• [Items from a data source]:
====

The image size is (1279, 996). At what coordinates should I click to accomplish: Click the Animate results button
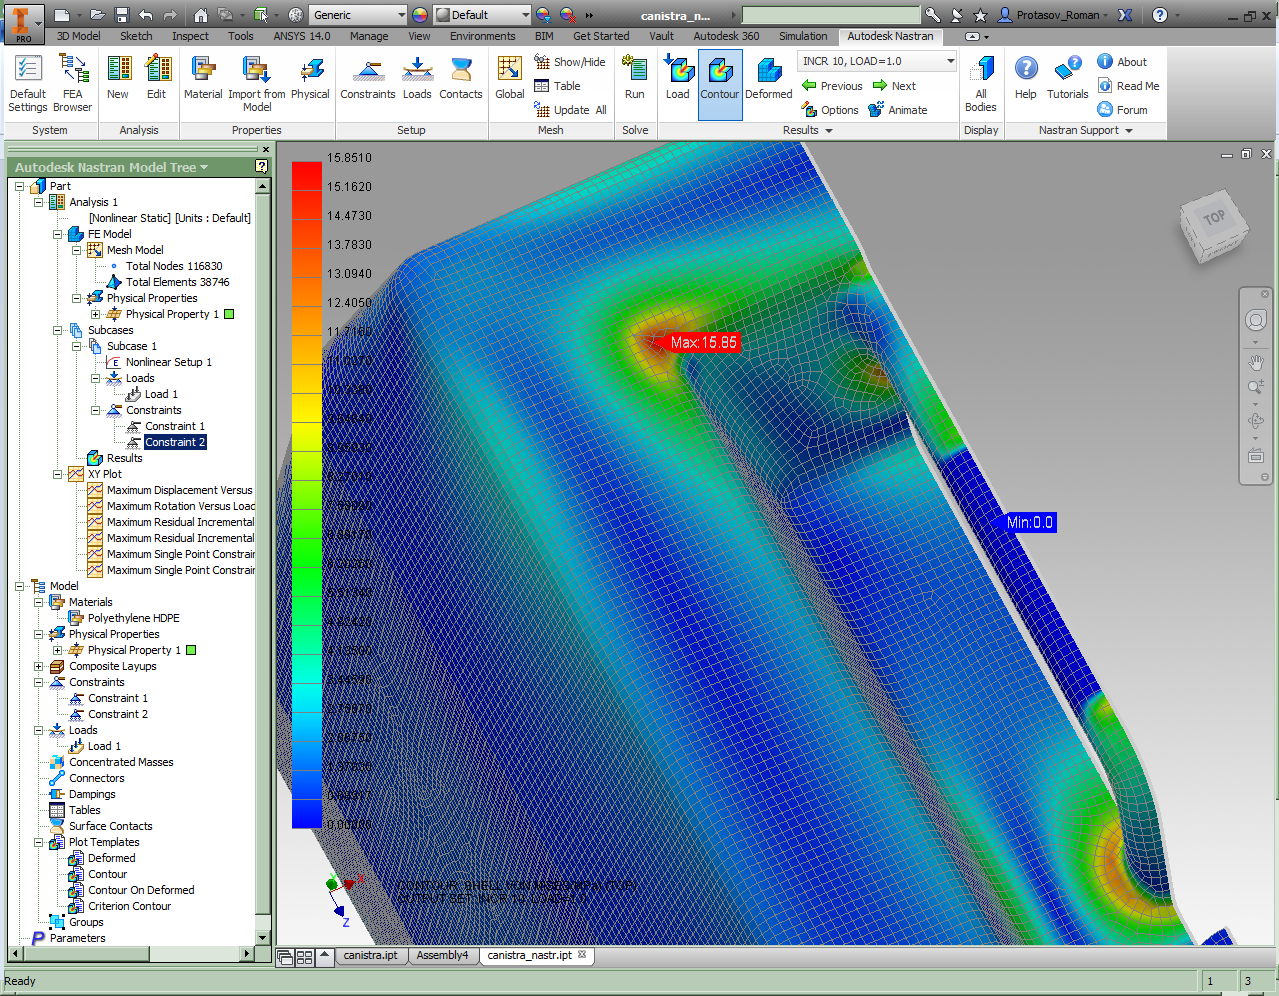(898, 110)
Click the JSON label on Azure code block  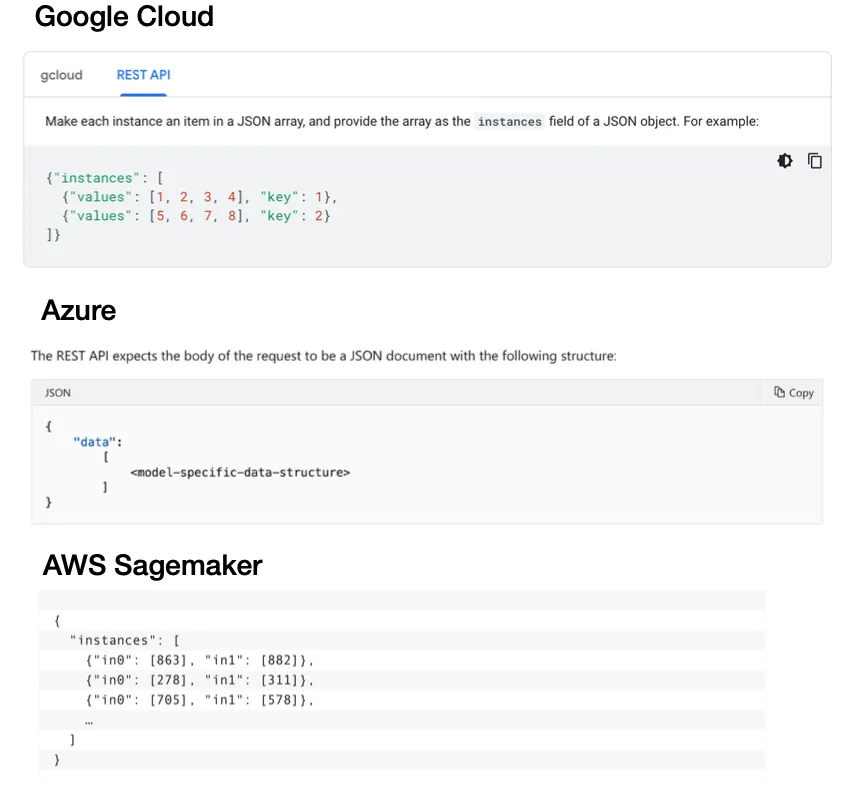(x=58, y=393)
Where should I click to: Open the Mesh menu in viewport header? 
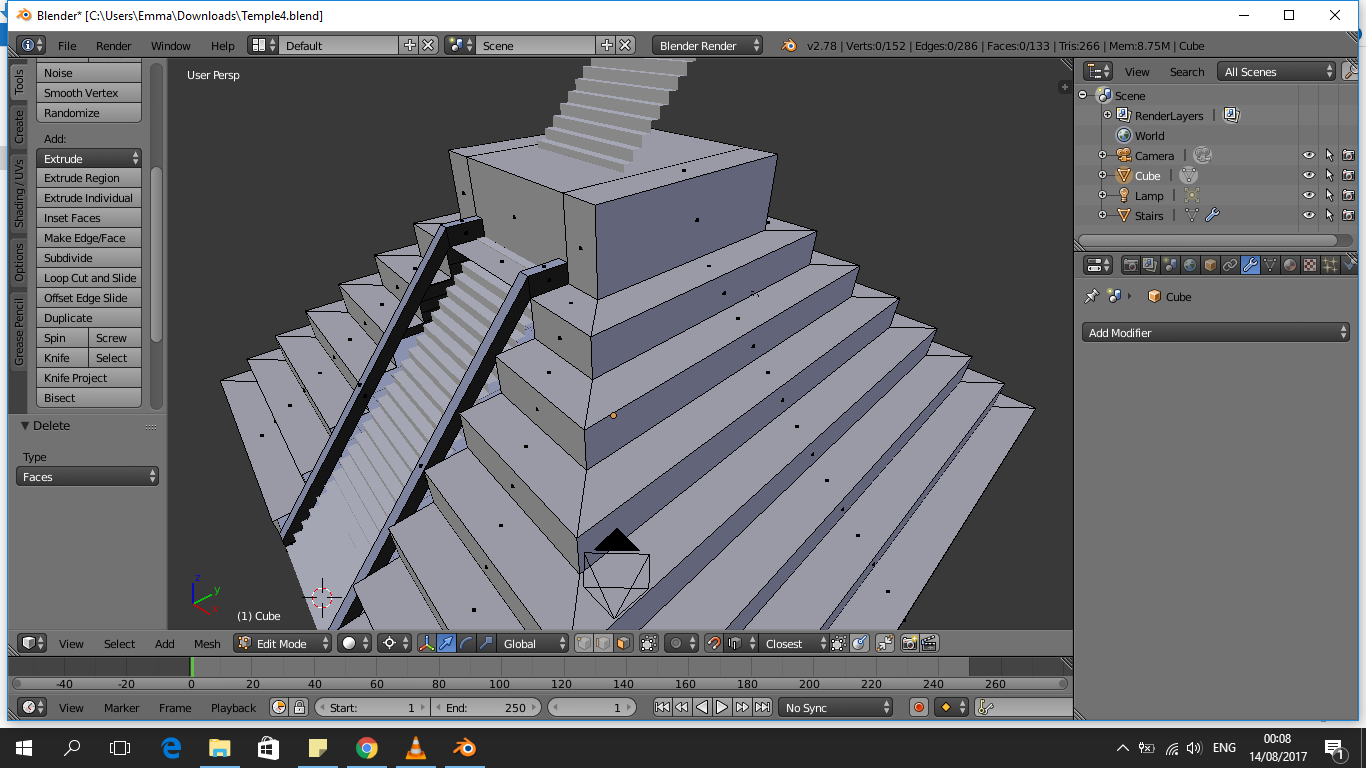coord(207,644)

====

• [Objective]:
Could you give the part of the records that opens with the line containing "Where should I" and continues through the end of the records as a numbered list, without blank lines or the pictures?

• [Exercise result]:
1. Where should I click to: Open the Mesh menu in viewport header? 
2. coord(207,644)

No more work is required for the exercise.